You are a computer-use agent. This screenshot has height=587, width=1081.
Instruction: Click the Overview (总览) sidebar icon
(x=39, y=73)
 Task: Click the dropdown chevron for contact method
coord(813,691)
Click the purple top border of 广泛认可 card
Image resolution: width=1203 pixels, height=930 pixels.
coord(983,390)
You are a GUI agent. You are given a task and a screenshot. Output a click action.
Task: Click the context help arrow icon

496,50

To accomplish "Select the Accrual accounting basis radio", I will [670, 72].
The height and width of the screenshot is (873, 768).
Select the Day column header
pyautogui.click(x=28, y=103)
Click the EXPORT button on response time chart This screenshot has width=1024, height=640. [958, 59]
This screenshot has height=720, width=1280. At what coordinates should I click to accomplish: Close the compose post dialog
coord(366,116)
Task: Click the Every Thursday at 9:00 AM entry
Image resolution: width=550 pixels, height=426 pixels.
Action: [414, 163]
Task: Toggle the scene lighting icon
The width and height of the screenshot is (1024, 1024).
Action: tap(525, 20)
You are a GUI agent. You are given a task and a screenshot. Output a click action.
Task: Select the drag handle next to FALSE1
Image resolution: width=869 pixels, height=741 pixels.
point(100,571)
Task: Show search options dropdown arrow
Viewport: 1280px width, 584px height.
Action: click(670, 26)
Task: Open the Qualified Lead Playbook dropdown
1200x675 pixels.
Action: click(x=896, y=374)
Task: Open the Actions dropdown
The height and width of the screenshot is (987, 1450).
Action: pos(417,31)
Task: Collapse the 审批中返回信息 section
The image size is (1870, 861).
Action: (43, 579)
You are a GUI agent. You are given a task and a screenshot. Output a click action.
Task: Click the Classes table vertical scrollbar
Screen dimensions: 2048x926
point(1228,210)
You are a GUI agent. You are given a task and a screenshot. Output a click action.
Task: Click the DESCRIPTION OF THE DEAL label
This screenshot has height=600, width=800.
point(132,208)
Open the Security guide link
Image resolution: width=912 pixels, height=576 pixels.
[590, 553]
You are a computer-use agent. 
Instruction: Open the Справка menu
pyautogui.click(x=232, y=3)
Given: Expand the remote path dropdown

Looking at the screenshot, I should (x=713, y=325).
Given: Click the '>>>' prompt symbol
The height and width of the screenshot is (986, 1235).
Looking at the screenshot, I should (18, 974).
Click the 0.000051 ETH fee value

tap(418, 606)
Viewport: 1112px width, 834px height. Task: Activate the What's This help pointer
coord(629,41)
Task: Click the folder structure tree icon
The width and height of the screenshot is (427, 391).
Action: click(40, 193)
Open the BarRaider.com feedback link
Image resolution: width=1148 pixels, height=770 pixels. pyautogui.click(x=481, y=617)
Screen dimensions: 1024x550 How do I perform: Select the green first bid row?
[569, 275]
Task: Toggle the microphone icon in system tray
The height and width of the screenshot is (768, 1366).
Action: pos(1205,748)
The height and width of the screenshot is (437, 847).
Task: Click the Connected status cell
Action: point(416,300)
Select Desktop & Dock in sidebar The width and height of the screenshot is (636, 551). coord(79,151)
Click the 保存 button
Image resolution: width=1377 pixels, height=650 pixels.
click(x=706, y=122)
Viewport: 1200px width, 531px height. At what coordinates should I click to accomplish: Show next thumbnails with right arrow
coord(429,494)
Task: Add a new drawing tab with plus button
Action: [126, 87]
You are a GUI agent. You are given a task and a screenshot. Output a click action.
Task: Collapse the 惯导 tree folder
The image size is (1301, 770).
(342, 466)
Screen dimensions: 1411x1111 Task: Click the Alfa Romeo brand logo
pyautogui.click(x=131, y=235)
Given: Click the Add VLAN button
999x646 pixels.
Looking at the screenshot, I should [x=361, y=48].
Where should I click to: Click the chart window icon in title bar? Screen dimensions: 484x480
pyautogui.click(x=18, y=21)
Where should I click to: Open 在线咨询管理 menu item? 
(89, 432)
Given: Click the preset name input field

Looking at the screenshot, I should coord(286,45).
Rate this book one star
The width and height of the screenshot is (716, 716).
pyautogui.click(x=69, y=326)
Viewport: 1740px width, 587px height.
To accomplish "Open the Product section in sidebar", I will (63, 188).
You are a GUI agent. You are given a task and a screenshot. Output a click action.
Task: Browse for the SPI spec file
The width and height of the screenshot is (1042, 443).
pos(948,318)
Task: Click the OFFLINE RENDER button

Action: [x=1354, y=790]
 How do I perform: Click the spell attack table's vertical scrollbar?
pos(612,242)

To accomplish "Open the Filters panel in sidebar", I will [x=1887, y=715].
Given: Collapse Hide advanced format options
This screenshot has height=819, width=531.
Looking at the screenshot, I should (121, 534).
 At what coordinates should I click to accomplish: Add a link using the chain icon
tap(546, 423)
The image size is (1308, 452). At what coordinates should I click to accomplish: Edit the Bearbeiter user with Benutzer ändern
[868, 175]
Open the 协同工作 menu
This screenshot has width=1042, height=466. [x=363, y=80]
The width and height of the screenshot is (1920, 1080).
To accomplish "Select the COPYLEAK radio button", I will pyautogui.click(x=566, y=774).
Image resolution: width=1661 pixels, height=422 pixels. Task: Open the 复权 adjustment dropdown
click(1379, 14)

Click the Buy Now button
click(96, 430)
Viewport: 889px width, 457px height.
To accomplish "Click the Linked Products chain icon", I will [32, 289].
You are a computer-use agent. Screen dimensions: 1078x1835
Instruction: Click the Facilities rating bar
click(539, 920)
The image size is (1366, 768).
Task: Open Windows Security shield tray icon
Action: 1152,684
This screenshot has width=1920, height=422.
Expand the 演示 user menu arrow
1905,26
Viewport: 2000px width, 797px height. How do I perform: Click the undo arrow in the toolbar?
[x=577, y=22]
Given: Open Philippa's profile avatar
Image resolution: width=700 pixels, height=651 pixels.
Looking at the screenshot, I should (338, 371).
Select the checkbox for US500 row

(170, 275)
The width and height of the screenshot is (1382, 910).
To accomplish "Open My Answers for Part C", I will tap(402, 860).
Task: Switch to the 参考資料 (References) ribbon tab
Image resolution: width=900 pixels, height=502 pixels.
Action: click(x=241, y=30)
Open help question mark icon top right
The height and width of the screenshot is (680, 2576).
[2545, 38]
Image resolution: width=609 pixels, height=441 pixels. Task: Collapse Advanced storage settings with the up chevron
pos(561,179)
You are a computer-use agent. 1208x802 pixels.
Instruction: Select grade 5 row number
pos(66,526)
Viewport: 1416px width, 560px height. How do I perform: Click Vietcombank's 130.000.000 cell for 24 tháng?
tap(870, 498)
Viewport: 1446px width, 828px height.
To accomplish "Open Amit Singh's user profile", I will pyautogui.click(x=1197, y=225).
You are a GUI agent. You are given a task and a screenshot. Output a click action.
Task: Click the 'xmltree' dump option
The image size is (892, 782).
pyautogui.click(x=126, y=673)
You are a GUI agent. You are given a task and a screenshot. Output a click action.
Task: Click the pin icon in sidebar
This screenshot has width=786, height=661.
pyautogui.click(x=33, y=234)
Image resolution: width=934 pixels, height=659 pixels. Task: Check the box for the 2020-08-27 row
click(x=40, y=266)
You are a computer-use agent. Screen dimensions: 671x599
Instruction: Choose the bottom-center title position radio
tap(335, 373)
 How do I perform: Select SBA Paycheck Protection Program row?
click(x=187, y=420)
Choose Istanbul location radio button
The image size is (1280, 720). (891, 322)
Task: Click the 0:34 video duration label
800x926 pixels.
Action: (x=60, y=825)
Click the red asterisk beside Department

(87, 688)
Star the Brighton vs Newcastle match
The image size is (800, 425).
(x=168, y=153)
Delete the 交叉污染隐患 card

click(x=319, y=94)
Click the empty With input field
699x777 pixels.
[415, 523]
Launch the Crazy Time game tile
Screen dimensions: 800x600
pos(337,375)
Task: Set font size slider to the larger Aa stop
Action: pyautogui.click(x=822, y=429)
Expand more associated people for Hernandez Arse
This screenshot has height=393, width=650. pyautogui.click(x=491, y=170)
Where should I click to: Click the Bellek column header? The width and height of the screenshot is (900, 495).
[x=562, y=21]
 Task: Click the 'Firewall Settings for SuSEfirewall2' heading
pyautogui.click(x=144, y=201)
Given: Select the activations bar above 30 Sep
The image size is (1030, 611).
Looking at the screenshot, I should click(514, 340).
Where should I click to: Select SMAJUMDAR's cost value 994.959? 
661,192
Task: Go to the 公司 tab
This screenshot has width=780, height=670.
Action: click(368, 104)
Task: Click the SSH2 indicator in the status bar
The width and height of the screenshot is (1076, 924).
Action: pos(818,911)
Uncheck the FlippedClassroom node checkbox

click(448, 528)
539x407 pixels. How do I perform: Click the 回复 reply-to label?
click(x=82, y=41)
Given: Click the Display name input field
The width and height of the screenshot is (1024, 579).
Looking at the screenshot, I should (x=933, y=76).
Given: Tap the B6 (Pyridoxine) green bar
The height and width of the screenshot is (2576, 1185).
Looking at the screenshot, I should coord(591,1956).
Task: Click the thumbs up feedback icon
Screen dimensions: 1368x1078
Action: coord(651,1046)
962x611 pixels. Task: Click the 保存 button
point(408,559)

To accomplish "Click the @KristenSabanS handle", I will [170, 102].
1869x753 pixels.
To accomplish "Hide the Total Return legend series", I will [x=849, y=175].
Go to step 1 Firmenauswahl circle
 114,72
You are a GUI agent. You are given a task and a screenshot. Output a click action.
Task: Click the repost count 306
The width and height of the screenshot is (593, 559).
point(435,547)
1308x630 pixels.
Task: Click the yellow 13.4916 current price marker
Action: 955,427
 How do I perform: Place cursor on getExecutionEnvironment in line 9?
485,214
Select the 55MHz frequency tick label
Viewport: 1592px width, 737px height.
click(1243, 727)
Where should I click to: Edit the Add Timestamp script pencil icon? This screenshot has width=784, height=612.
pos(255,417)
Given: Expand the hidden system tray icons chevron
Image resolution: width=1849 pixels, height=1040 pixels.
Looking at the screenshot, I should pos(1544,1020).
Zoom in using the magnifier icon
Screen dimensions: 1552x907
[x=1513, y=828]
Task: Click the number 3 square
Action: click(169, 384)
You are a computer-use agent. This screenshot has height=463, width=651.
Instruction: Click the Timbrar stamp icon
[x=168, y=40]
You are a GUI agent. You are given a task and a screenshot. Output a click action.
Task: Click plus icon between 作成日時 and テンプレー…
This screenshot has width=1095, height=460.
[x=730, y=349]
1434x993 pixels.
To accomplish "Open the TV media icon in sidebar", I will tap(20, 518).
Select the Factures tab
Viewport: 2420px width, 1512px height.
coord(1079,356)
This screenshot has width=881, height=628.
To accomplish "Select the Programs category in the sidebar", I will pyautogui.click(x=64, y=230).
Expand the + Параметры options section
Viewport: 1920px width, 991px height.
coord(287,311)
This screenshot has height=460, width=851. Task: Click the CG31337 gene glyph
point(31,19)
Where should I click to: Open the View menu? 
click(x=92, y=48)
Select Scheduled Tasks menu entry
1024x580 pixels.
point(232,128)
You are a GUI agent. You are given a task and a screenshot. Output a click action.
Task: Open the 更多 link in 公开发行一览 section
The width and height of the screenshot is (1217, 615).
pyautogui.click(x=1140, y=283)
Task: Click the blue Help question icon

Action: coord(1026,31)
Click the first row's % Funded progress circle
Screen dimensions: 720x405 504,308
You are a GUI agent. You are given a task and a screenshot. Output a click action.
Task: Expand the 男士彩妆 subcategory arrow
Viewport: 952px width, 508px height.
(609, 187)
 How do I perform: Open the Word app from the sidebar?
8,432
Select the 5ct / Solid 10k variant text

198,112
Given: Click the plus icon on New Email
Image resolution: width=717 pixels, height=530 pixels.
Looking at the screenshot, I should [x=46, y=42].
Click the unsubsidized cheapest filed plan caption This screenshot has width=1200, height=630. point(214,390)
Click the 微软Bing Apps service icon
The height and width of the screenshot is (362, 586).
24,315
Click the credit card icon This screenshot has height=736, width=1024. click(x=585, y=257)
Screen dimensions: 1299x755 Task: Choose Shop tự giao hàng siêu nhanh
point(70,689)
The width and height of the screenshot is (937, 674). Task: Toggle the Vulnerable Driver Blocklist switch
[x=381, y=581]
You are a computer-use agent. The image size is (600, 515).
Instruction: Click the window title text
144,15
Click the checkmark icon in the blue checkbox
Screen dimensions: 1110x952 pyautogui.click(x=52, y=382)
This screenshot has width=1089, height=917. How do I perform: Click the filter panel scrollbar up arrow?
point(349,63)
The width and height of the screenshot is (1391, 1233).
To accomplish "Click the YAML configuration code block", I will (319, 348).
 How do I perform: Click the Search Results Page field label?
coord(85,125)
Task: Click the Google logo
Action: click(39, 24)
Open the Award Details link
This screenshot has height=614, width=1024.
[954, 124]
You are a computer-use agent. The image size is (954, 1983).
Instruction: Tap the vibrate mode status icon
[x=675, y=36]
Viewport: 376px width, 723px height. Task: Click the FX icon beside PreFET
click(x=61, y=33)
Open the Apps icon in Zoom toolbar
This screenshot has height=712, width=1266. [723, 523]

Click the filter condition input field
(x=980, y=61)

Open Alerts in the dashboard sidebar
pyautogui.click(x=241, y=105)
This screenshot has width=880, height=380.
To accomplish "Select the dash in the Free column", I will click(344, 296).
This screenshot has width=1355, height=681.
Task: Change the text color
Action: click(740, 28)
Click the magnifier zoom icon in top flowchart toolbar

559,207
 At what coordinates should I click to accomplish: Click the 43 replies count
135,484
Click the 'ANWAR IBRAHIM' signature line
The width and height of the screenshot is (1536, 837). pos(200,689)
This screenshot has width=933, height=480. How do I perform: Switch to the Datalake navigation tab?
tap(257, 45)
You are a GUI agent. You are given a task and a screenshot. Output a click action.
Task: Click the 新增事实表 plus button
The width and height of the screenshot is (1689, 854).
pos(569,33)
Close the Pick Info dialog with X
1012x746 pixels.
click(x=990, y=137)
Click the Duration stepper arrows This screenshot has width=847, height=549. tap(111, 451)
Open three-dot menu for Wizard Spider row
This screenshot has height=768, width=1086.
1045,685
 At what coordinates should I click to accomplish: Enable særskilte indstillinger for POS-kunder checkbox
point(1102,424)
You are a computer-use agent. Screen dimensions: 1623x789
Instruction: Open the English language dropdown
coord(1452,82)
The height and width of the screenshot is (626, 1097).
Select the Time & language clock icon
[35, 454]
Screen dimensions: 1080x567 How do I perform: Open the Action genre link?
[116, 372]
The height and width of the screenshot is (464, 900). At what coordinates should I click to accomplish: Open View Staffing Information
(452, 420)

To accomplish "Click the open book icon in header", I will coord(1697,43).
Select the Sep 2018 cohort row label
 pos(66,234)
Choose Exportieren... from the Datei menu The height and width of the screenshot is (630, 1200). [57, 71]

··········

**Directions:** Search the preceding listing for "folder" and extract every line where it is found.

**Solution for this exercise:**
Task: Click the folder structure tree icon
Task: Collapse the 惯导 tree folder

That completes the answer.